OpenAI has shed light on a new approach to AI image generation, creating high-quality images approximately 50 times faster than current methods while maintaining comparable quality.
The new system, called sCM (simplified Continuous-time consistency Models), reduces image generation to just two processing steps, enabling creation of a single image in 0.11 seconds on a single A100 GPU. This advancement represents a significant step forward for real-time AI applications across image, audio, and video generation.
The research team has successfully scaled the training of continuous-time consistency models to 1.5 billion parameters on ImageNet at 512×512 resolution.
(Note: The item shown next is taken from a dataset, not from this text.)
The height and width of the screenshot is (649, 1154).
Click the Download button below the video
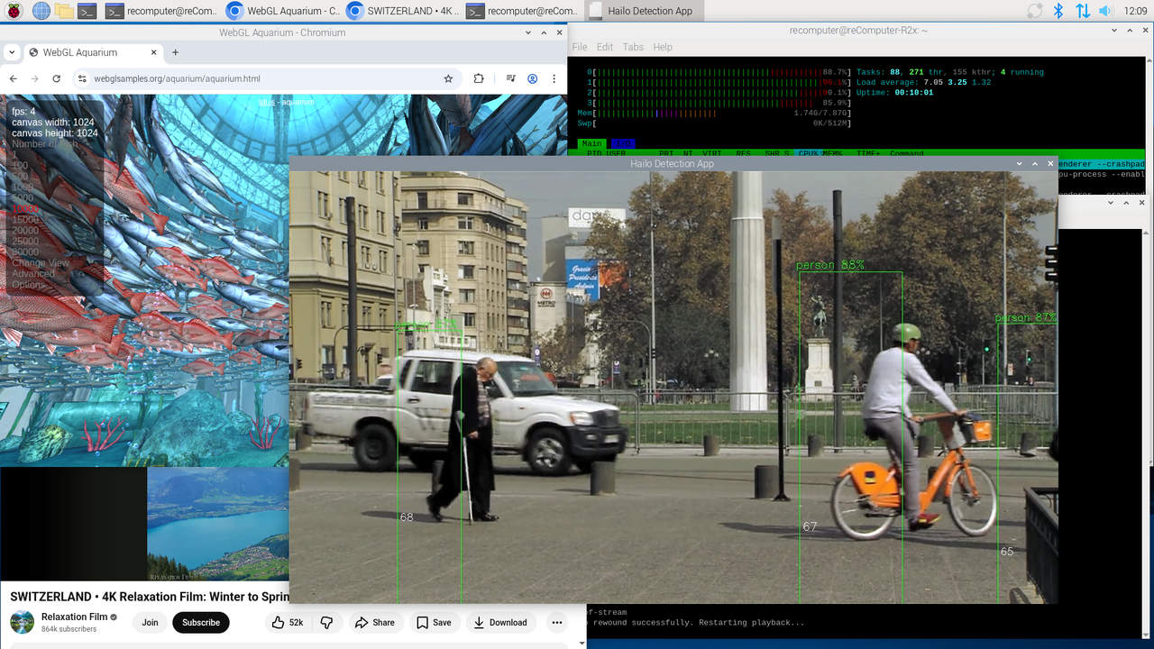[500, 622]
This new approach addresses a fundamental limitation of current diffusion models, which require dozens to hundreds of sequential steps to generate a single sample.
Performance testing demonstrates that sCM produces images with quality comparable to leading diffusion models, while using less than 10% of the effective sampling compute. The research team evaluated sample quality using the standard Fréchet Inception Distance (FID) scores, comparing against other state-of-the-art generative models.
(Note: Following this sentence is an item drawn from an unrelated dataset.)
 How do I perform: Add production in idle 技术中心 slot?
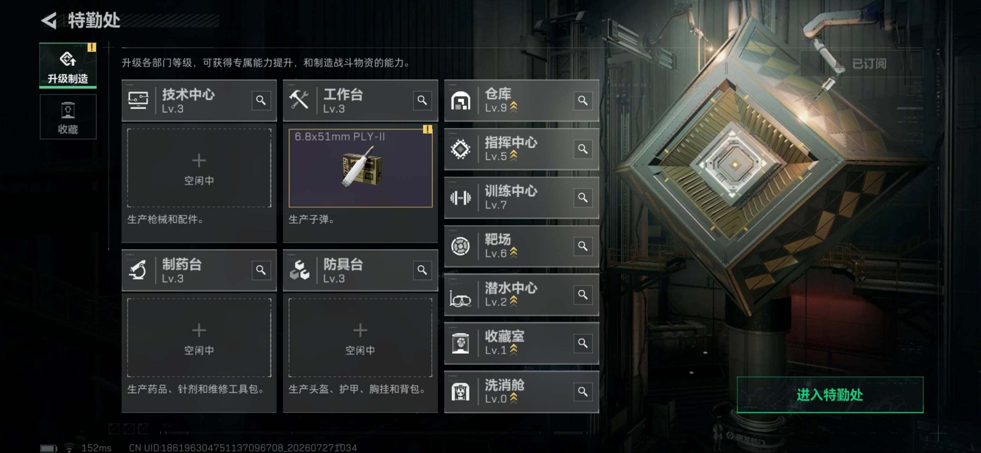click(x=199, y=168)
Research shows that sCMs improve proportionally with teacher diffusion models as both scale up, with two-step samples already achieving comparable quality to samples from teacher diffusion models, that require hundreds of steps to generate.
However, the researchers acknowledge limitations. The best sCMs still rely on pre-trained diffusion models for initialisation and distillation, resulting in a small but consistent gap in sample quality compared to the teacher diffusion model.